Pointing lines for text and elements
+===+
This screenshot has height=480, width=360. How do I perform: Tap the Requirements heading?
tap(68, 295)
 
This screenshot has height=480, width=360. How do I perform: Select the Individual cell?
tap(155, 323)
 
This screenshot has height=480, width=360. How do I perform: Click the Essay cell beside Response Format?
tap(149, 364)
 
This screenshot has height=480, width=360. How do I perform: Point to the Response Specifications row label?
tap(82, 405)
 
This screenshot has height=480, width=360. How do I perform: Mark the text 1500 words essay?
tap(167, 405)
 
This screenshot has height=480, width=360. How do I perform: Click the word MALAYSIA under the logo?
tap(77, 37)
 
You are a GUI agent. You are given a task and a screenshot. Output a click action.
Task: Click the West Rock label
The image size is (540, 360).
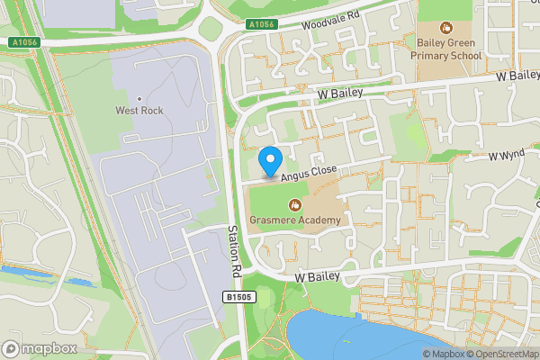pyautogui.click(x=139, y=111)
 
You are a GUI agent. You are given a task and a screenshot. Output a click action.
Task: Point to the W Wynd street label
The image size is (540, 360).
pyautogui.click(x=507, y=156)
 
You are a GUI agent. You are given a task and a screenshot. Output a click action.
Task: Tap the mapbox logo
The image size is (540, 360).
pyautogui.click(x=39, y=348)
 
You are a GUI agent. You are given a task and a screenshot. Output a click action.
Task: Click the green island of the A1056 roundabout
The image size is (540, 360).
pyautogui.click(x=209, y=29)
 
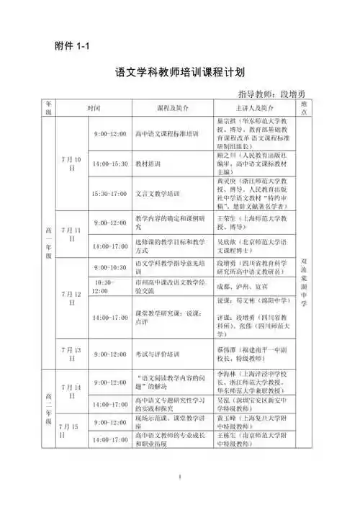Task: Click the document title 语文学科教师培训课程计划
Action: (180, 73)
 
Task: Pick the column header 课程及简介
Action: (172, 108)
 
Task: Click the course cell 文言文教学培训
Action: (158, 194)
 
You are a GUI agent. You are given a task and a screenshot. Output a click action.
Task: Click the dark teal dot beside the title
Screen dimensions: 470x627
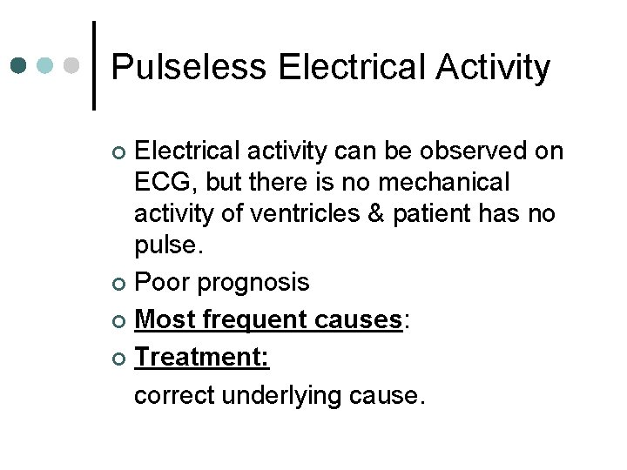(x=18, y=65)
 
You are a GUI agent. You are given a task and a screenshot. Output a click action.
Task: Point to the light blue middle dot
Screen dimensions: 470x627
(x=46, y=65)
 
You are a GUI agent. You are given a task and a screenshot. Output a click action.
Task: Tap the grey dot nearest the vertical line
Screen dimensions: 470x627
(x=73, y=65)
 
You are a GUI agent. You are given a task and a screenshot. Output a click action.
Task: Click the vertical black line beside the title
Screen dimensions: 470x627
(x=94, y=65)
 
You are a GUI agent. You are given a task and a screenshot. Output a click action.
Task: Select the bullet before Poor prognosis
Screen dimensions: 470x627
(x=121, y=284)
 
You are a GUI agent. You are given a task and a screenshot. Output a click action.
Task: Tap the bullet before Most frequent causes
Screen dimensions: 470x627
(x=121, y=321)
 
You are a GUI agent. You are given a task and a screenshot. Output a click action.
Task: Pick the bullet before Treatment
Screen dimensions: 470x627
(x=121, y=359)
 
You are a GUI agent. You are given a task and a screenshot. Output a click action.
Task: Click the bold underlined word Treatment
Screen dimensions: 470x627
(x=202, y=358)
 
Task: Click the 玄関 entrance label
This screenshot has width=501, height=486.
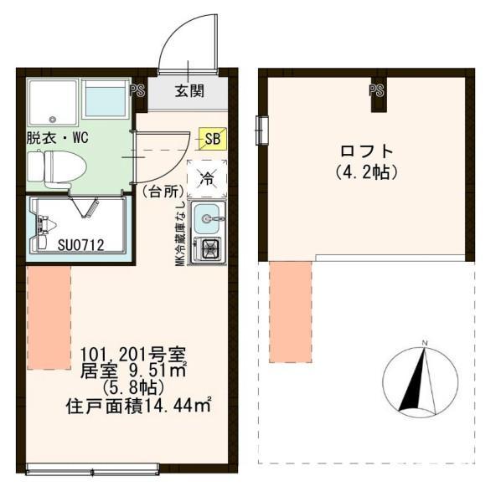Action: pos(189,91)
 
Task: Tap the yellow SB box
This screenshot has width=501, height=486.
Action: pos(213,139)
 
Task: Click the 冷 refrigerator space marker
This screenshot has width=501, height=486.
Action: pos(207,176)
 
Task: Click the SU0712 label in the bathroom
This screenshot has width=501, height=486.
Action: pos(80,245)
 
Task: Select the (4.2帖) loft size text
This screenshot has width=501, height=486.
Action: pos(366,172)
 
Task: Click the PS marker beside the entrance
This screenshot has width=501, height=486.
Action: pos(137,90)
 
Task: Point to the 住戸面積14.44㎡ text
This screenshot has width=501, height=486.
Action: pos(137,407)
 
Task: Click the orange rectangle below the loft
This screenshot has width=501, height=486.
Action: pos(291,310)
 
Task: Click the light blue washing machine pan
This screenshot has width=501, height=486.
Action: pos(106,101)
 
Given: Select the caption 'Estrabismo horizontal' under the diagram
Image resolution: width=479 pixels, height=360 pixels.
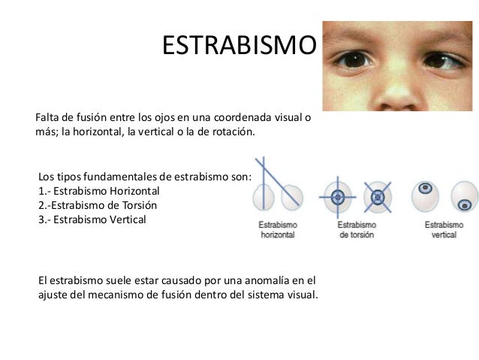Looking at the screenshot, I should tap(279, 229).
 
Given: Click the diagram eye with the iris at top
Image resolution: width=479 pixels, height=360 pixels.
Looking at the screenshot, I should tap(426, 192).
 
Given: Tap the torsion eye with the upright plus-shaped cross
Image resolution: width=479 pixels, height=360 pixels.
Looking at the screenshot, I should tap(337, 197).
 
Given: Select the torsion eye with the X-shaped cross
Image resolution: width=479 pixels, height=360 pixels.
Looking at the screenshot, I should tap(378, 197).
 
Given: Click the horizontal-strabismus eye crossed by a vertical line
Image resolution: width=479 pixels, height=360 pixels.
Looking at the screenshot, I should tap(264, 197).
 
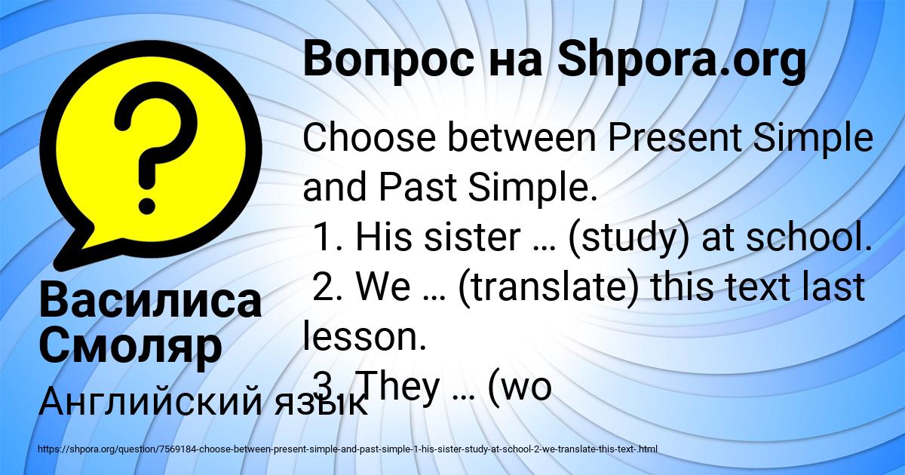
+===+
Format everything from the line containing "Task: Click the light" down to the line containing "Action: pos(106,101)" as a two-column CSV with the header text,answer. Give one row with the wording in the text column and the coordinates in the answer column, each value in its own quoted field with line breaks turned into spaces.

text,answer
"Task: Click the light blue washing machine pan This screenshot has width=501, height=486. Action:","pos(106,101)"